We usually talk about New Deal programs in terms of their effect on the mood of Americans–they restored hope, they gave people back their dignity and so on. Sometimes we talk about how they helped get the economy afloat again. But there was another result: the hundreds of thousands of actual projects that were built in those years. Hiking trails, city halls, bridges, park gazebos, public plazas, dams, and on and on. For my money, that’s the kind of work that needs doing now, as we face a crisis even greater than the Depression: the quick unraveling of the planet’s climate system in the face of our endless emissions of carbon dioxide.

Many people have used the Apollo Project (or the Manhattan Project) as the template for how we can quickly wean ourselves off fossil fuels and replace them with renewable sources of energy. That’s good as far as it goes–we do need new technologies. But in a sense our task is almost the reverse of the Apollo Project. Instead of focusing our resources to land a few people on the moon, we need to spread them out to affect everyone. It’s as if we’ve got to get the whole nation into orbit, and fast. And for that, the Works Progress Administration (WPA) and the CCC (and the industrial thrust to gear up for World War II) may provide a better analogy.

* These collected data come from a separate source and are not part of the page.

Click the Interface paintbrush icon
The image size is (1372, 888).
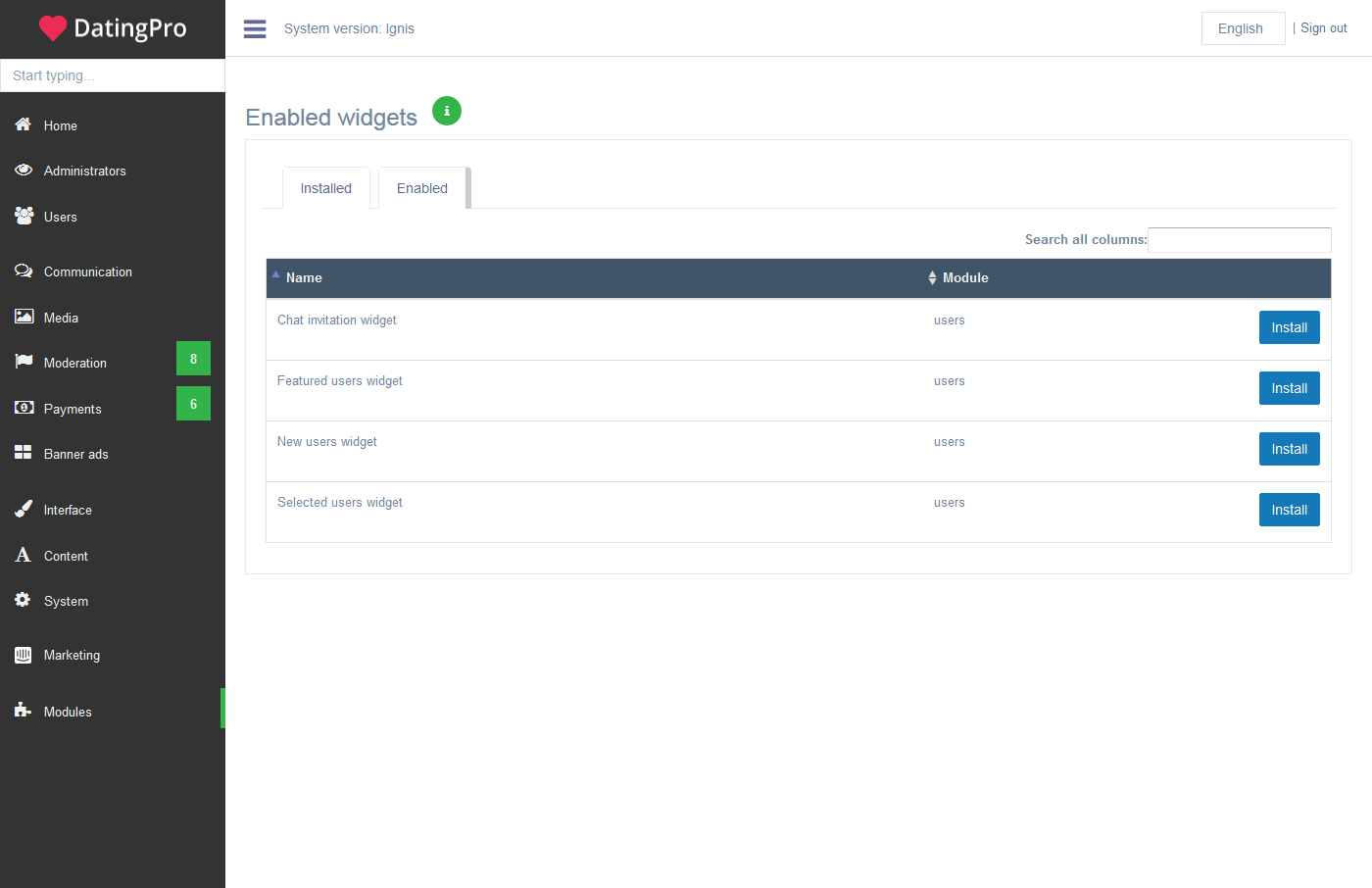(x=24, y=509)
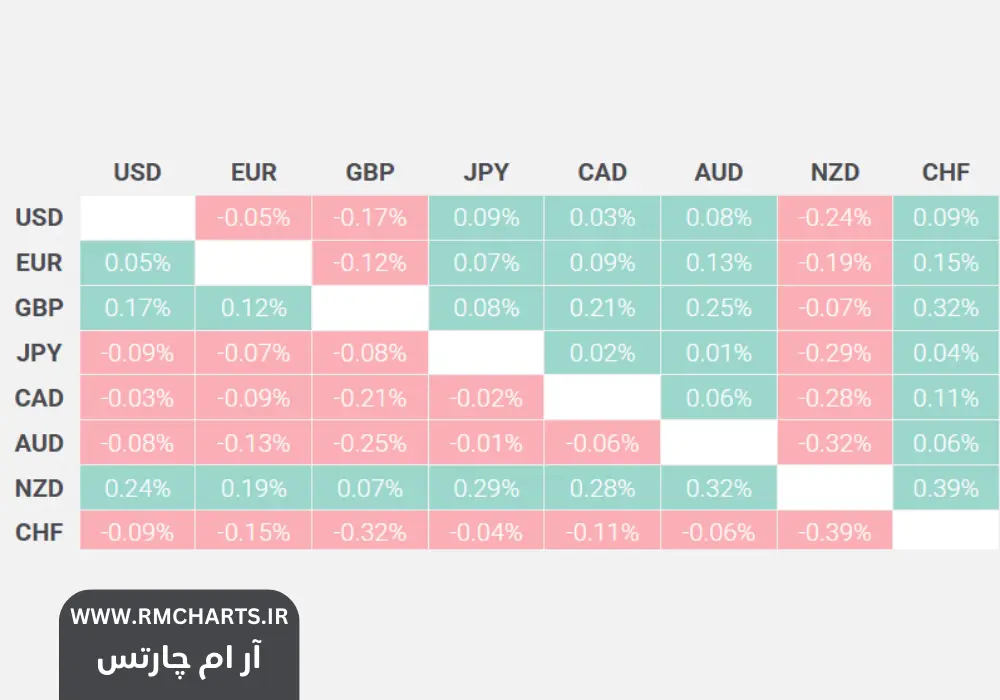Image resolution: width=1000 pixels, height=700 pixels.
Task: Pick the EUR row label
Action: [x=39, y=263]
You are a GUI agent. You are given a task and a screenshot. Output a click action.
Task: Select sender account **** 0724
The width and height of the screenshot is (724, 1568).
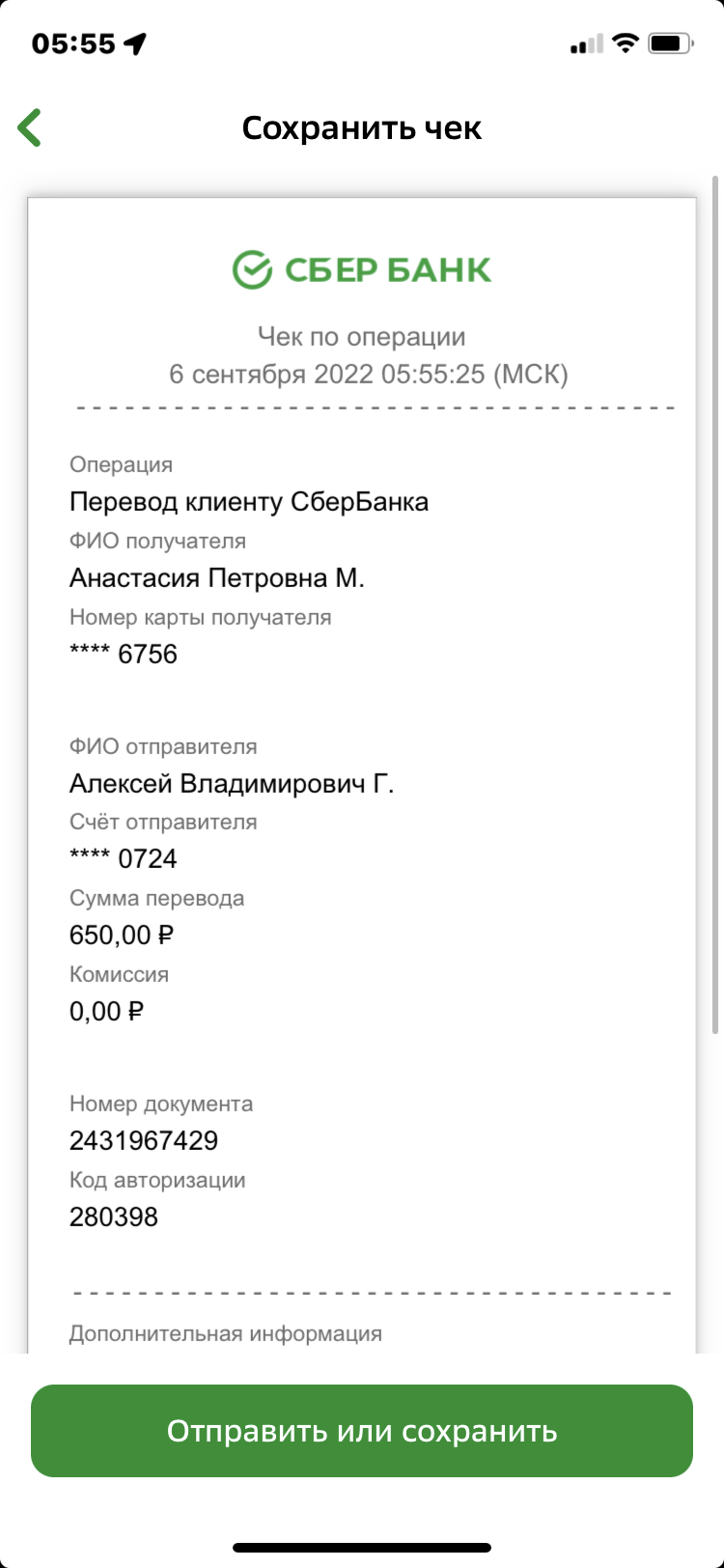124,858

The people hired by these agencies went out and did things, and did them in large numbers–the CCC planted 3 billion trees (which would be no small help with global warming). Imagine an army of similar size trained to insulate American homes and stick solar photovoltaic panels on their roofs. They could achieve, within a year or two, easily noticeable effects on our energy consumption; our output of carbon dioxide might actually begin to level off. And imagine them laying trolley lines back down in our main cities or helping erect windmills across the plains. All this work would have real payoff–and none of it can be outsourced. You’re not sending your house to China so they can stuff it with cellulose.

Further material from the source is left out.